L'impermanence des codes, preuve de leur inconsistance
Le goût pour les couleurs bleue et rose n'est pas inné, mais bien, acquis. Pour preuve, les diverses modes les concernant durant l'histoire. Au Moyen Âge, le bleu était réservé aux femmes, en référence au manteau bleu de la sainte Vierge et à sa pureté. Et le rose, un rouge atténué finalement, était attribué aux hommes, car il symbolisait force et virilité.

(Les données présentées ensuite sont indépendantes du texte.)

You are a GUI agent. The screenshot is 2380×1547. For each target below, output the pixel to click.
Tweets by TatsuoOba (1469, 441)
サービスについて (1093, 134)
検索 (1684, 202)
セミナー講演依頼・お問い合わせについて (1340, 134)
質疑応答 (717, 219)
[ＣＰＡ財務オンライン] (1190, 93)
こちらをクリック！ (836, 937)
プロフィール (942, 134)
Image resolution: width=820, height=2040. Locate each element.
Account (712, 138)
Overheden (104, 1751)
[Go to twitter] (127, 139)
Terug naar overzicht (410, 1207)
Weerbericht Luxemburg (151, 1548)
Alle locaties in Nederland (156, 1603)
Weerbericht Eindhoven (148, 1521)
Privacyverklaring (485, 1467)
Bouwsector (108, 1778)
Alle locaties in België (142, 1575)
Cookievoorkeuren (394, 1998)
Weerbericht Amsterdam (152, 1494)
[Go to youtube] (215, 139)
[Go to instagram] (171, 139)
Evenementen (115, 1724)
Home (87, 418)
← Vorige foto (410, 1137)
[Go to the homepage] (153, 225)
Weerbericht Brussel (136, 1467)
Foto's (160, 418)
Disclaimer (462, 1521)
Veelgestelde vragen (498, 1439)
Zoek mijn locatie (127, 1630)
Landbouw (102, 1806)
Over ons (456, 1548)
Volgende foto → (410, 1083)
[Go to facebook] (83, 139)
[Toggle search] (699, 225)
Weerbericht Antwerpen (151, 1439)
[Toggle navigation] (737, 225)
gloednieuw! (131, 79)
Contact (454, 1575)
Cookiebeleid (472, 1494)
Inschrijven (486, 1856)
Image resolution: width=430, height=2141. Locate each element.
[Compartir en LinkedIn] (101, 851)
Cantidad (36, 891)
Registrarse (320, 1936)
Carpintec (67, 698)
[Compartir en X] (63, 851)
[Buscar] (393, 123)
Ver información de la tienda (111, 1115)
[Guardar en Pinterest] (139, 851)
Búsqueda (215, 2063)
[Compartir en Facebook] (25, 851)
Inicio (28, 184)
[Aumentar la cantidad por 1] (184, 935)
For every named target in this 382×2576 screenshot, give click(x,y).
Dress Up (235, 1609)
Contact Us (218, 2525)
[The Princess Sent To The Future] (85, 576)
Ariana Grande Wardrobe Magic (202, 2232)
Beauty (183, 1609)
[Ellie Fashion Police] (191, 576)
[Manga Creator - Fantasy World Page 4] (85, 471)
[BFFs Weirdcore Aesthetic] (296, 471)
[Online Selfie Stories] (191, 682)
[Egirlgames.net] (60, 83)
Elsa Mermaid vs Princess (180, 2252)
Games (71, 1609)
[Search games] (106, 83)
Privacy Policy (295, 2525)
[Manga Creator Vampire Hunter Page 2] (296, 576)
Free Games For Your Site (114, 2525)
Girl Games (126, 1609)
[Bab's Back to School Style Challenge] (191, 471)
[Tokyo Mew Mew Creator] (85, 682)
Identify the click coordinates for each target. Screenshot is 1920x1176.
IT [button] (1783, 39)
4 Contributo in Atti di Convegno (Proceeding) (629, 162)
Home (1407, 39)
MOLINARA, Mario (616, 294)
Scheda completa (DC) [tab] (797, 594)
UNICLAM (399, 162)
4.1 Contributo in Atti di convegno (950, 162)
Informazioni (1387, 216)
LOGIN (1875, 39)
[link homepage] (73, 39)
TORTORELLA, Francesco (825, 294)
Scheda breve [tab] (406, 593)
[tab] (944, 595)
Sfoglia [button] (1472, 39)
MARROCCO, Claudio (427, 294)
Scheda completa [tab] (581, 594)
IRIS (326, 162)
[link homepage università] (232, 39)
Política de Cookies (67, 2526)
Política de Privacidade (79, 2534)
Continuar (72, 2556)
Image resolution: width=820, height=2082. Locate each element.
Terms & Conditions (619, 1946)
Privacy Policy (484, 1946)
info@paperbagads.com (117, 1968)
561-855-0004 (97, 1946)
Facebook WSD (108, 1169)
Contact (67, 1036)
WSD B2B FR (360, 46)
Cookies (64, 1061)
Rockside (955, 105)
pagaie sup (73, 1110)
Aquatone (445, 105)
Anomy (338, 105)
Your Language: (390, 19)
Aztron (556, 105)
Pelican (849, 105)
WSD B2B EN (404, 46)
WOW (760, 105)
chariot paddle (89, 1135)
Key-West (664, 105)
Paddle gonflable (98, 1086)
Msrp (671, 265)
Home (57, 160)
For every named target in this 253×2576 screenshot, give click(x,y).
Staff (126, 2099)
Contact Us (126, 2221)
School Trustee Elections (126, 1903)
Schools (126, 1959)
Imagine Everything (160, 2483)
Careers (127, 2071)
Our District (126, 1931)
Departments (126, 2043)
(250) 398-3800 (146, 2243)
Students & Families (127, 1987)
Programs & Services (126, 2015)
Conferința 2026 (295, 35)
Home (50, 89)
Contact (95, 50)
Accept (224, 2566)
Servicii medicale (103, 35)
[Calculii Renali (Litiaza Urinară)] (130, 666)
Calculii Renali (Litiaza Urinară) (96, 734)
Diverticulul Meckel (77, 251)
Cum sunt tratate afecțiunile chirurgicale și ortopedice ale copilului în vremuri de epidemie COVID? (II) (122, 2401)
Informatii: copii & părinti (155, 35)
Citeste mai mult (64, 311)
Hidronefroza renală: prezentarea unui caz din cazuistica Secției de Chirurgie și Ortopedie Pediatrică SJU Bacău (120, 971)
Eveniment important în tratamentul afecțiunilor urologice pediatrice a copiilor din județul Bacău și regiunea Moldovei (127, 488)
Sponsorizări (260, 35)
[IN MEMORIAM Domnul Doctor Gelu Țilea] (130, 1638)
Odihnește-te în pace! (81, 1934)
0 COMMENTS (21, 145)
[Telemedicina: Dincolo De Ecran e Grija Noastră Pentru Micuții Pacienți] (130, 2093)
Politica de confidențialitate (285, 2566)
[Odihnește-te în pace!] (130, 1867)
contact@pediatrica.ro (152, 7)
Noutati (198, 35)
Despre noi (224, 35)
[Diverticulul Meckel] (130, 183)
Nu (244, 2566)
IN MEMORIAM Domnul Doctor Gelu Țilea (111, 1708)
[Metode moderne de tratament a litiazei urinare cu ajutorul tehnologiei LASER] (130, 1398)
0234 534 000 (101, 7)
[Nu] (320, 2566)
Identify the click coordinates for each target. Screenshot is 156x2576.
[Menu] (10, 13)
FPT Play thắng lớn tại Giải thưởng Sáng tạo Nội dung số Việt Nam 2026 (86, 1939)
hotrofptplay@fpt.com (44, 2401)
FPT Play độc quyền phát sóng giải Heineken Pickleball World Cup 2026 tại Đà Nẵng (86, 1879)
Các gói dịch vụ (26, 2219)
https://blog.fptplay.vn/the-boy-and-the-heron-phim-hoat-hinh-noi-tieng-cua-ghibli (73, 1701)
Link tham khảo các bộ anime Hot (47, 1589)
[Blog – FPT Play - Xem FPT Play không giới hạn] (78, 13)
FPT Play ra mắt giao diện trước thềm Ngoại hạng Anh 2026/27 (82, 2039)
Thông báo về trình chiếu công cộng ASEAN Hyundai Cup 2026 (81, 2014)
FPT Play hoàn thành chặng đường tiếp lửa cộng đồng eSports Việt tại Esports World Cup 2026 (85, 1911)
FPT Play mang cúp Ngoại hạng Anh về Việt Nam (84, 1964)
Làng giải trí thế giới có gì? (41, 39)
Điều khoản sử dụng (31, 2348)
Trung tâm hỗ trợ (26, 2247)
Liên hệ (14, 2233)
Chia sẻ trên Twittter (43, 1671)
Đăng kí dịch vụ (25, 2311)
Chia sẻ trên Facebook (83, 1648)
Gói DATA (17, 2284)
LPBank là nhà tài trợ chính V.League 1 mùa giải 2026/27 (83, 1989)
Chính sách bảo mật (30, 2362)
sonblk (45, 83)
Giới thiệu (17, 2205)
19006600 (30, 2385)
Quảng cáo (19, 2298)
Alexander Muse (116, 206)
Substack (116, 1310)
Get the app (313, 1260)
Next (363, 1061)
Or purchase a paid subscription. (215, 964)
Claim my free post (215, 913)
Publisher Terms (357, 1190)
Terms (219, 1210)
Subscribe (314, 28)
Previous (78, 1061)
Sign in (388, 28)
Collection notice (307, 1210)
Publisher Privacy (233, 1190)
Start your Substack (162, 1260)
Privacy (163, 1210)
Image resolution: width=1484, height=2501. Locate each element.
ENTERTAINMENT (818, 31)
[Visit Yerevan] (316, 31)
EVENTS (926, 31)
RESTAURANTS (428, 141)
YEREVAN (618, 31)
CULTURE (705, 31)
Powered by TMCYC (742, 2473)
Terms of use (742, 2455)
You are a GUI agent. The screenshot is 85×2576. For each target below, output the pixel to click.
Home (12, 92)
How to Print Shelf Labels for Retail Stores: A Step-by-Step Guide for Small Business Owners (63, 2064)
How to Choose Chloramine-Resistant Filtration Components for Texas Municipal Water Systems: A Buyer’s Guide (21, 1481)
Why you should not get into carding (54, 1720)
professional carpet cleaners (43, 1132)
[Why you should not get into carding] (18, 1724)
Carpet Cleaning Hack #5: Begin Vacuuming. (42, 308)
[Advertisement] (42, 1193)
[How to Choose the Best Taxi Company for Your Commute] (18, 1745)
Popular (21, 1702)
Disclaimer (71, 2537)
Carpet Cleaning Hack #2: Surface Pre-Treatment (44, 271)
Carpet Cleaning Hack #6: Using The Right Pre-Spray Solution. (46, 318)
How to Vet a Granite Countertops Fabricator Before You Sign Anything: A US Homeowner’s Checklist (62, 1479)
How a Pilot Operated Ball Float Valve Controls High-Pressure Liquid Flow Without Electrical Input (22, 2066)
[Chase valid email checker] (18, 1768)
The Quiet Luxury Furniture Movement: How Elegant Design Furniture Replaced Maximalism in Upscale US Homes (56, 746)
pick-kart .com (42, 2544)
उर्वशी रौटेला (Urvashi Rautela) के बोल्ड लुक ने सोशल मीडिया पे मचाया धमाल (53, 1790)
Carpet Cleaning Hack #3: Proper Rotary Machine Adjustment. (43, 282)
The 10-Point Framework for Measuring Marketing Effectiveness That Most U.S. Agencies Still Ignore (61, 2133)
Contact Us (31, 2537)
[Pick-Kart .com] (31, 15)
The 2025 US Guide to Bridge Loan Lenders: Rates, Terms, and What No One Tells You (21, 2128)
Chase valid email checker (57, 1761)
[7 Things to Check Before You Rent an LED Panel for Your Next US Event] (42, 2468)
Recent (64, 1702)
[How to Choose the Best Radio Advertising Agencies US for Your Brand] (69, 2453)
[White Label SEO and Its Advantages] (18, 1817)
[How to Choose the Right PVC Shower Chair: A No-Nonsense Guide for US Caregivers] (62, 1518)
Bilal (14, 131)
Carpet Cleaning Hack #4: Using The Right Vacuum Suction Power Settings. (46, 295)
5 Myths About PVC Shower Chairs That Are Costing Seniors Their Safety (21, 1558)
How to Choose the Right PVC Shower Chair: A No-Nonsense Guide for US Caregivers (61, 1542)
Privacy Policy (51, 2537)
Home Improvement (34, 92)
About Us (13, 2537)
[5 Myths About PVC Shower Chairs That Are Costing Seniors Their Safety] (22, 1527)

Un renversement des attributions s'est ensuite opéré pour plusieurs raisons, comme l'expliquait la journaliste Giulia Foïs dans "Pas son genre" : "Sauf que, entre autres choses évidemment, rien ne s’expliquant jamais par un seul facteur, au XVIIIe siècle, La Pompadour s’entiche du rose, se met à en porter, à s’en farder. Ça n’est pas très étonnant quand on connaît l’esprit, la culture, la soif de liberté de la marquise, qui donne, d’ailleurs, son nom à une Rose. La favorite du roi est autant admirée que détestée. Devenant sa couleur, le rose se met à incarner la futilité, la versatilité, la manigance et la fausseté." On imagine ainsi aisément le revirement à venir...
Quant aux bébés et aux enfants, ils étaient à l'époque habillés le plus souvent en blanc, symbole de pureté et d’innocence. Et avec du linge facile à laver, en faisant bouillir ensemble sans risque de déteindre !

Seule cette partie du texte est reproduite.